In recognition of geriatric
realities, the Fit for Frailty report has six parts: naming the person
responsible for coordinating their care (this is different from designating a
health care proxy and refers, rather, to establishing a primary care
physician); a health and social care summary (a list of diagnoses, medications,
and social situation—recognizing that how best to care for someone depends both
on what he’s got wrong with him and the resources available to him as well, I
would add, as his goals of care); a wellbeing maintenance plan (including the
goals of care, designating who is responsible for doing what on a day to day
basis); an escalation plan (describing what a patient and caregiver need to
look out for and whom to call or what to do if there is a problem); an urgent
care plan (addressing crisis management and specifically dealing with
preferences for hospitalization); and an end of life care plan (articulating
the preferred place of dying and whether to have an emergency medical kit in
place).
Fit for Frailty also advocates developing “pathways of care” for the
different frailty syndromes, such as falls or delirium. This means plotting out
what- should-happen-if, not for all possible health problems, but for the most
common situations that frail elders might find themselves in. And it means
assuring that the necessary systems are in place to allow for implementation of
the plan. This is crucial since current practice is geared to implementing only
one kind of plan, a plan that assuring that acutely ill individuals receive
maximally aggressive medical care as expeditiously as possible. If the plan
calls for something else, for example evaluation and treatment at home, a
system has to exist to accommodate this approach. As Fit for Frailty says,
very matter-of-factly, keeping a frail old person at home when he or she get
sick should be as easy as arranging hospital admission. Right now, setting up
all the necessary services is much more complicated than calling 911. Keeping a
frail person at home requires making a diagnosis. Right now, the best way to
make a diagnosis is to send the patient to the hospital emergency department.

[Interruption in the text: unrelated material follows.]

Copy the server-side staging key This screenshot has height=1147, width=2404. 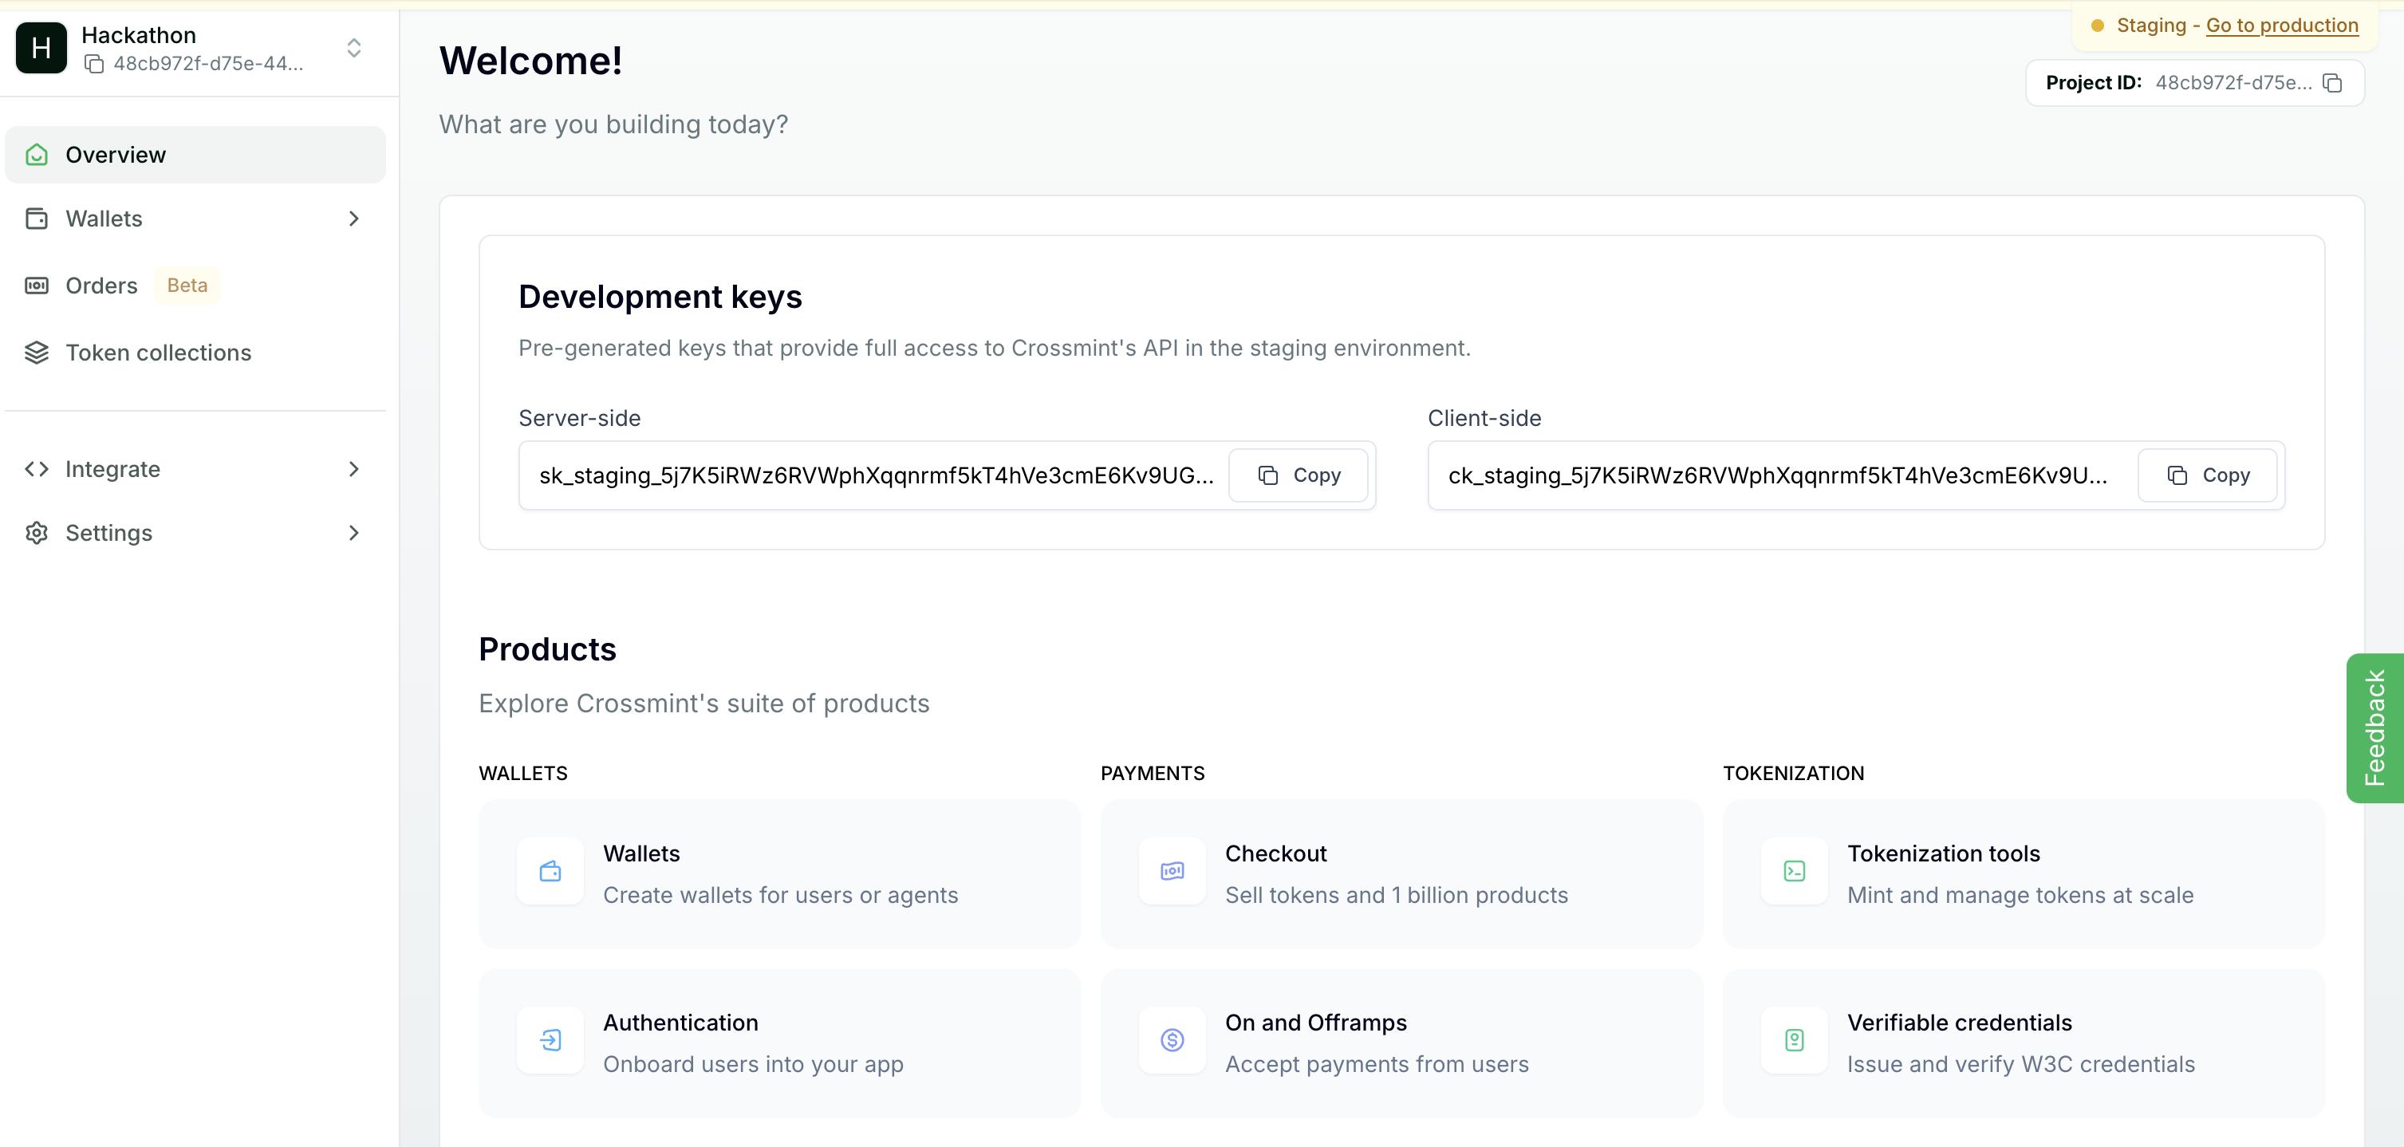1297,475
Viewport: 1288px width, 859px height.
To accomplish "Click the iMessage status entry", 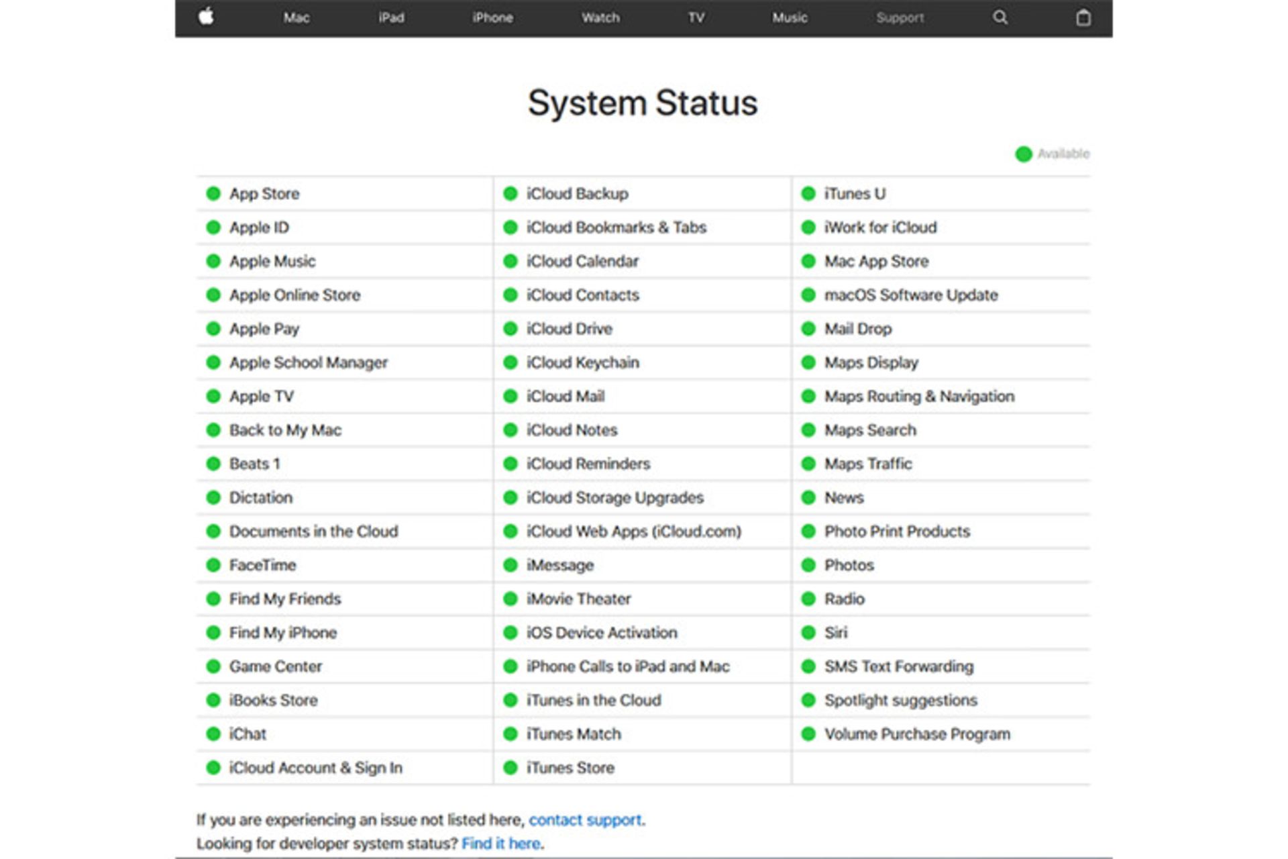I will tap(559, 566).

Keeping a frail person at home necessitates skilled health staff to provide
ongoing supervision and support of care. Right now, the easiest way to get
daily nursing and social work care is by hospitalization.
Creating a “care and support
plan” and putting in place a system for providing care when acute illness
strikes, the acute illnesses that are predictable complications of
frailty, really shouldn’t be so
difficult. The Brits are going to do it. We should, too.